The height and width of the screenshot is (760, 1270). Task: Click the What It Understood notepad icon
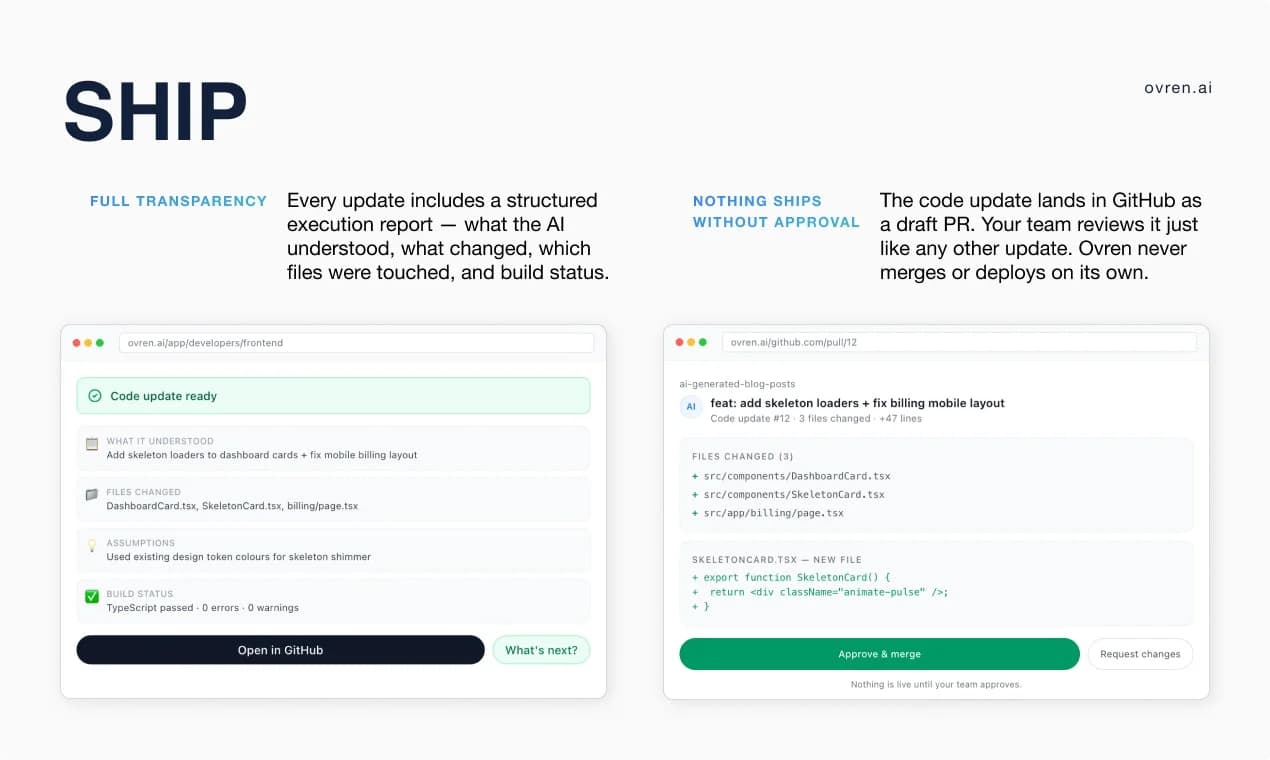(x=92, y=443)
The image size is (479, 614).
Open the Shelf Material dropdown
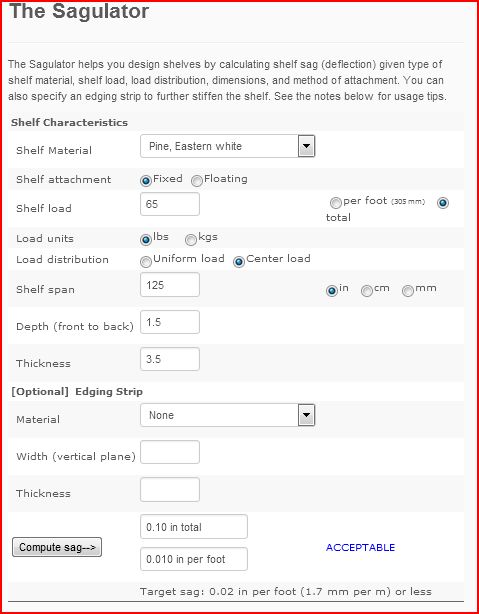coord(228,146)
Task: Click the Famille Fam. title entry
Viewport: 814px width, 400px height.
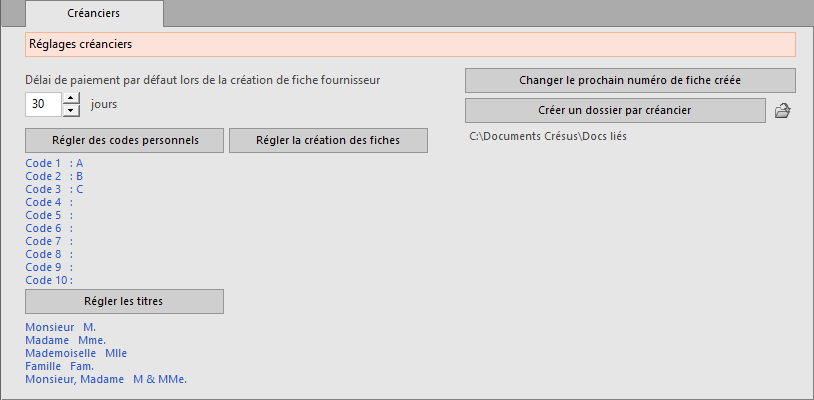Action: 60,366
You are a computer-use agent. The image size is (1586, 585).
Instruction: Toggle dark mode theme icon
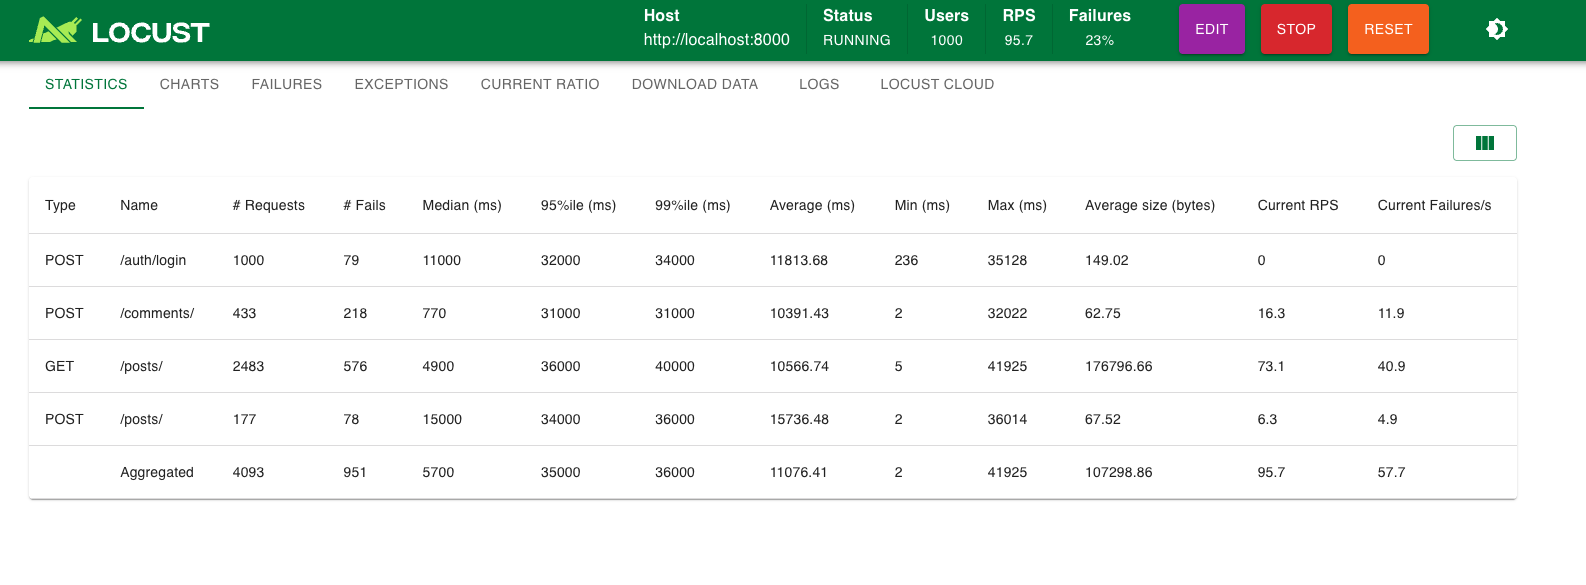point(1496,29)
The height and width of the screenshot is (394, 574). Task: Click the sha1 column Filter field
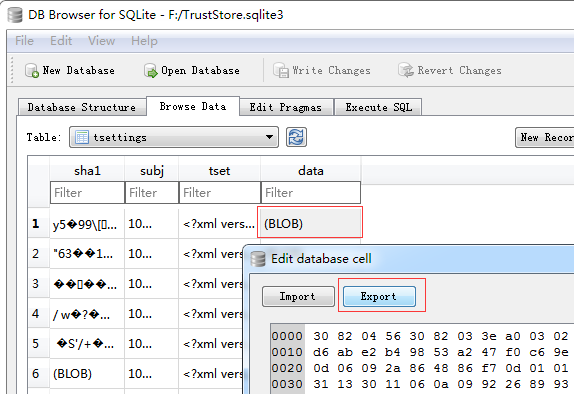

**EXERCISE PROMPT**
What is needed is an exact copy of the lines from the start of the listing above through the line that holds "You are a computer-use", with the pictures left out.

**REPLY**
The height and width of the screenshot is (760, 1270). Task: Click the What It Understood notepad icon
(x=92, y=443)
The image size is (479, 614).
Open the Shelf Material dropdown
coord(228,146)
Task: Click the Famille Fam. title entry
Viewport: 814px width, 400px height.
Action: 60,366
You are a computer-use agent. The image size is (1586, 585).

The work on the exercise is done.